The complete down grid:

SIFWGBPAMFISPTD
TSLHOERTALNIAAA
ATYAWDATRUTCRKV
RAOTIAYHSOEIFEY
SNFCTNIEHRRLOIJ
ADFHHDNDAEVIRTO
NCTAOBGRLSEATON
DOHMURMOLCNNHRE
SREATEAPMETDELS
TRHCSANOCNIECEL
REAAAKTFLTOFOAO
ICNLYFIAULNEUVC
PTDLIASHHAINREK
EELINSEAAMSSSIE
SDETGTSTNPTEETR

Take the letters in the completed grid that don’t change when you flip directions:

...W......I..T.
...H...........
A...W..........
.A............Y
........H....I.
.....D.....I...
N.....G........
.O........N....
.....E........S
...........E..L
.......F....O..
..N....A.......
......S.H......
.............I.
.........P.....

They say: WITH AWAY, HIDING ONESELF ON A SHIP. The seven-letter answer, reinforced by the seven squares on the bottom, is the word STOWING.

Author’s Notes

  • This puzzle was basically inspired by thinking about the fun of putting in a long answer to a clue without any crosses when solving a crossword and have it turn out to be exactly the right number of letters, and trying to write a puzzle around the distilled essence of that action.
  • During testsolving, a lot of people guessed STOW.
  • In testsolving, diffing the two grids proved natural but also not technically easy to execute.
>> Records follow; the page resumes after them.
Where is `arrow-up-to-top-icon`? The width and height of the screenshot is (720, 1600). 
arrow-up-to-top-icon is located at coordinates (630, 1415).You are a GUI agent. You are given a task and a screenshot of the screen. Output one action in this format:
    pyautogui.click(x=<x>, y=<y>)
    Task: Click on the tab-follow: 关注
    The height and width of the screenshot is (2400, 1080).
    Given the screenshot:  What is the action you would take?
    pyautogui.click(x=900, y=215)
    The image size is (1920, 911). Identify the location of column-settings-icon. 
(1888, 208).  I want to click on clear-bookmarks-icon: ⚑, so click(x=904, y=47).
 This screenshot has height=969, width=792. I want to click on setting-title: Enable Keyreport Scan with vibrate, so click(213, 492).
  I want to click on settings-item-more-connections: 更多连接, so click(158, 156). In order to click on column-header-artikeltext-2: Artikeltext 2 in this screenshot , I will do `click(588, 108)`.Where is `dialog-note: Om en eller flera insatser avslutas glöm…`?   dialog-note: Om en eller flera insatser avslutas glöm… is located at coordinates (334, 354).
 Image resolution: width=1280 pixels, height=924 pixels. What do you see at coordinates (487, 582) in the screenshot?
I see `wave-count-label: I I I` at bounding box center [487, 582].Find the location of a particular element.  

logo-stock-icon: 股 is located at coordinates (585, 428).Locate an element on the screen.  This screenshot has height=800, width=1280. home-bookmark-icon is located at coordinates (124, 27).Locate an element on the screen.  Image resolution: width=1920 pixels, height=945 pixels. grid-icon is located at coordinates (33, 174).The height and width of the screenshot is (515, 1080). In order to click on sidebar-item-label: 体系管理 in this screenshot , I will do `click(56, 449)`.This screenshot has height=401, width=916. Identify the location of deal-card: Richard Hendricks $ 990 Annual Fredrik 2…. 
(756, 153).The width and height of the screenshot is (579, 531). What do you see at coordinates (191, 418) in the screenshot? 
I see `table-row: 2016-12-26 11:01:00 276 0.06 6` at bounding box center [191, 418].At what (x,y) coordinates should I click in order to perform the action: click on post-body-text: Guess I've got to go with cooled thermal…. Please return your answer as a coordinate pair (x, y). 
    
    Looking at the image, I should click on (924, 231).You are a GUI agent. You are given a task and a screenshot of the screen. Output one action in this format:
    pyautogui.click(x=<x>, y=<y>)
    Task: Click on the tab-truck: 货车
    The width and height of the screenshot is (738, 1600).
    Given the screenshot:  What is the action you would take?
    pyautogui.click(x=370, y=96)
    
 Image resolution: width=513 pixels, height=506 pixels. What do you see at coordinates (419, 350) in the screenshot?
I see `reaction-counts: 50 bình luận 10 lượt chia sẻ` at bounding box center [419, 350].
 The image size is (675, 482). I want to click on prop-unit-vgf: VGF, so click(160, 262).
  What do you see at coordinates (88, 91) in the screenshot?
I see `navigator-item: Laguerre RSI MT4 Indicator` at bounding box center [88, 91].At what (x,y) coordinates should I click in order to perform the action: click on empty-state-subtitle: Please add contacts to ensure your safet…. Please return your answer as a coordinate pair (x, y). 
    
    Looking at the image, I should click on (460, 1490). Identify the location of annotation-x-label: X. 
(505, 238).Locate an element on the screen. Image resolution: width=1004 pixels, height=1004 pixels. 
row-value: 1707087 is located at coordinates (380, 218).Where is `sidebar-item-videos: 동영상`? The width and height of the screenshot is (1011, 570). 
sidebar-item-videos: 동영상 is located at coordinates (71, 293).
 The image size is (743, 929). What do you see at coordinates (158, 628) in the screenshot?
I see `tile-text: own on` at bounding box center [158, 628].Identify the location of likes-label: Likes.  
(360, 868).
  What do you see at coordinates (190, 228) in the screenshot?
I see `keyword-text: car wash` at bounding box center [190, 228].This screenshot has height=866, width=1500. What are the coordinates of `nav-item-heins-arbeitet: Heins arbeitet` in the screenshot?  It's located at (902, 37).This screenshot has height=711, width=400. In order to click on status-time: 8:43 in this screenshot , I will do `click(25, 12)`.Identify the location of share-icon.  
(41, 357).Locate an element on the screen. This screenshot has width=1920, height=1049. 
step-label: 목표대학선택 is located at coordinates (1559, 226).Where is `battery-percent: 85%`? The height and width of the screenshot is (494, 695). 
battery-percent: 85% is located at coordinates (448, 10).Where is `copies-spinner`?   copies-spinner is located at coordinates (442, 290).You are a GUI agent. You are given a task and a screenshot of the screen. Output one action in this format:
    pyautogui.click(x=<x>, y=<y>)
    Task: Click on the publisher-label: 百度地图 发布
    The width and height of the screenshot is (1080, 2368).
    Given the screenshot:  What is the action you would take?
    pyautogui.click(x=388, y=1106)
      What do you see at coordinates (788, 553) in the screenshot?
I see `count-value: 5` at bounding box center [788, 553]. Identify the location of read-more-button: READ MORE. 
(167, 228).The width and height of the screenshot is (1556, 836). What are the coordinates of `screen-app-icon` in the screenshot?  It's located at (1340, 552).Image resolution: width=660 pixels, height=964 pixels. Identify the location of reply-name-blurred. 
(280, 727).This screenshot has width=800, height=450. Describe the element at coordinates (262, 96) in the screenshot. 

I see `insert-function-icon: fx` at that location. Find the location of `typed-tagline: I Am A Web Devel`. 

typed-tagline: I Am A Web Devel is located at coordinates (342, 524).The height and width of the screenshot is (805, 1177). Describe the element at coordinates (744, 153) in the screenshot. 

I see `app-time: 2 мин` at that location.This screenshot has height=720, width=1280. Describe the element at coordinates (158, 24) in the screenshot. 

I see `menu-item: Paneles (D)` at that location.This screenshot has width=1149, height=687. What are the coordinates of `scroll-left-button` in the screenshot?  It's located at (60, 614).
Many testsolvers tried to superimpose two images in image editing software and then got bitten when, say, the letters I and T or P and R superimposed too well. One approach in GIMP to obtain a fairly reliable diff is to superimpose the two grids in “Grain extract” layer mode, select the inverse of the exactly-gray pixels, and then color those in on one of the grids. In the end it may have been easier, if temporarily more tedious, to read off the letters manually.
  • For some amount of time at the start, I wanted to figure out a simple cipher scheme that would give you no information at all about which squares were fixed points. Specifically, I wanted:
    1. The cipher in each square should still take a single integer from 0 to 25 as a key.
    2. For every pair of letters (A, B), there should exist a key K such that the cipher maps A to B. (By counting, the key also has to be unique for each pair.)
    3. For every key K, the cipher has at least one fixed point. (By counting again, this implies each key has exactly one fixed point and every letter is a fixed point for a distinct key.)
    4. Ideally, the cipher is an involution.
    5. Ideally, the cipher is very simple to describe.
    I don’t think it’s possible to satisfy all of these criteria with a single cipher. Getting the first three is equivalent to finding an n × n Latin square with all distinct numbers along one diagonal for n = 26. This task is easy when n is odd, but surprisingly difficult when n is even and I was not able to find any solutions that satisfied d and e, so I just dropped criterion c. (The best I found was “A simple method for constructing doubly diagonalized Latin squares", Gergely 1972.)